Der Fuchsberg in Mittelstadt ist nie so hoch gewesen. Aber wir dürfen annehmen, dass er der größte in der Gruppe der Mittelstädter Grabhügel aus der Hallstattzeit war. Welche Menschen und wie viele in ihm beigesetzt wurden, wissen wir noch nicht. 1894 wurde unter der Leitung von Prof. Sixt aus Stuttgart ein kreuzförmiger Suchgraben durch den Fuchsberg gezogen. Leider hat Prof Sixt sich an keiner Stelle über diese Grabung ausgelassen, ein Grabungsprotokoll wurde bedauerlicherweise auch nicht geführt, so dass wir über seine Ergebnisse völlig im unklaren sind. Probegrabungen, die von Brants in den übrigen Hügeln vorgenommen wurden, förderten über-all Holzkohlenreste zutage. Weitere Anhaltspunkte ergaben sich nicht.

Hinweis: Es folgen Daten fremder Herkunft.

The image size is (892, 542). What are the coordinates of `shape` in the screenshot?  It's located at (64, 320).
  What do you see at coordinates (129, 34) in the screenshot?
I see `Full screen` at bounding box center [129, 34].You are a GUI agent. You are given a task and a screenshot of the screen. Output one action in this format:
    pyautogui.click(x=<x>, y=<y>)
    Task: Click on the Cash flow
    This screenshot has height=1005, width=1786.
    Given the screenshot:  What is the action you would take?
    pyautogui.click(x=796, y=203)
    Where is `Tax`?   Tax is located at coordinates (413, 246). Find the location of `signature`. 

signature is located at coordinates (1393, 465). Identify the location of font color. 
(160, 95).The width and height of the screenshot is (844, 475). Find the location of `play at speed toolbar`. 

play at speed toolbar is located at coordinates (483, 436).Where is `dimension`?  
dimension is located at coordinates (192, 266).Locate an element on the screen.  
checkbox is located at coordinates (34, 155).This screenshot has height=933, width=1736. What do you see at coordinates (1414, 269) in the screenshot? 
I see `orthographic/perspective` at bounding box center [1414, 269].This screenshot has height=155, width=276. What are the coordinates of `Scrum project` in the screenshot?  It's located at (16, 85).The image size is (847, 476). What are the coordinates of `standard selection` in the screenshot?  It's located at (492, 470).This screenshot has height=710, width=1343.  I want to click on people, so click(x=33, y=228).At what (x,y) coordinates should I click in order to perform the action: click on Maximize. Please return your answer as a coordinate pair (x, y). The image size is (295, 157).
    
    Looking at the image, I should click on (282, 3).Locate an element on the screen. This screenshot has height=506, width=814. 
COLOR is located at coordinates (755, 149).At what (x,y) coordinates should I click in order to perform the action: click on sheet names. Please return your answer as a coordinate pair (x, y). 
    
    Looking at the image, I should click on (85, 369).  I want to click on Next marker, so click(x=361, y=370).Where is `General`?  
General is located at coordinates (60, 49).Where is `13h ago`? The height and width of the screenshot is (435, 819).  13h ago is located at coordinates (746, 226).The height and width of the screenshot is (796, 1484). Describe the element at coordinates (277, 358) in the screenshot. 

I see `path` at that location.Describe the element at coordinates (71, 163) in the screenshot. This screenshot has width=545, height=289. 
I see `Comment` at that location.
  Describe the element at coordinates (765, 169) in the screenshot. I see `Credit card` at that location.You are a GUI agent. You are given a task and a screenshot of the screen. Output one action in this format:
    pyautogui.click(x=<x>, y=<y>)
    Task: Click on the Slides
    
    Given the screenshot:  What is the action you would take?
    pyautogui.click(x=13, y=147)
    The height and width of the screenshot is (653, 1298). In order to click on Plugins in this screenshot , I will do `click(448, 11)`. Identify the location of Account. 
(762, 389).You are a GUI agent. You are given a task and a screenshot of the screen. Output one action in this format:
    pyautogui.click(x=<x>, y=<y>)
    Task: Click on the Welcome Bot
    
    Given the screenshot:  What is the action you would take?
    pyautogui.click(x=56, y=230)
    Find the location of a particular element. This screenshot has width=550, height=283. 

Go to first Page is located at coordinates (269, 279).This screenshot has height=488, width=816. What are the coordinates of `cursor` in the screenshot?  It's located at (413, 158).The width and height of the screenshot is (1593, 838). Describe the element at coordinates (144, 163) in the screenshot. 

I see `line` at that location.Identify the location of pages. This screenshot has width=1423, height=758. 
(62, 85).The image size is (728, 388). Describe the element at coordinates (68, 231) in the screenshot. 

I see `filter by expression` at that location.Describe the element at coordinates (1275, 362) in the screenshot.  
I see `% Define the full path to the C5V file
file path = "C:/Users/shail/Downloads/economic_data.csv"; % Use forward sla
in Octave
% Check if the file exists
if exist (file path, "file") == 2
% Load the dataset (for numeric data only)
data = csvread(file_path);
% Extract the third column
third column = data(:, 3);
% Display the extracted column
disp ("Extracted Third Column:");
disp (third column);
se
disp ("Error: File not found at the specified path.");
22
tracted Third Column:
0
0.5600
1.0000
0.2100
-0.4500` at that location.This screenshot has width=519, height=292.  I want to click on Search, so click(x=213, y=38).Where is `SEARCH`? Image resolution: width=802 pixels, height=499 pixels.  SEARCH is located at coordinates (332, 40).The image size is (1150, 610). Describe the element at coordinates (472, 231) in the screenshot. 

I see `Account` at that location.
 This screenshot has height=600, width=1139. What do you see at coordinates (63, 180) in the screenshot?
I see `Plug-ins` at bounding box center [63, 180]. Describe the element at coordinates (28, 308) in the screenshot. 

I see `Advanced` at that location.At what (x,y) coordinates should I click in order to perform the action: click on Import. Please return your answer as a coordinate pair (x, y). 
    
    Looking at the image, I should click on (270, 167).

Offen bleibt weiterhin, wo die Siedlung der Hallstattzeit-Leute auf unserer Gemarkung stand. Einen Fingerzeig erhielten wir durch entsprechende Gefäßscherben, die im Frühsommer bei der schon oben erwähnten Verlegung eines Telefonkabels im Gewand Rebstock gefunden wurden. Spätere Grabungen in diesem Gebiet könnten uns deutlichere Hinweise geben. Andere Gruppen von Grabhügeln der Hallstattzeit fin-den wir in der Nähe Mittelstadts im oberen Oberrainer Wald bei Hammetweil und südlich dieses Waldes am Weg nach Dörnach.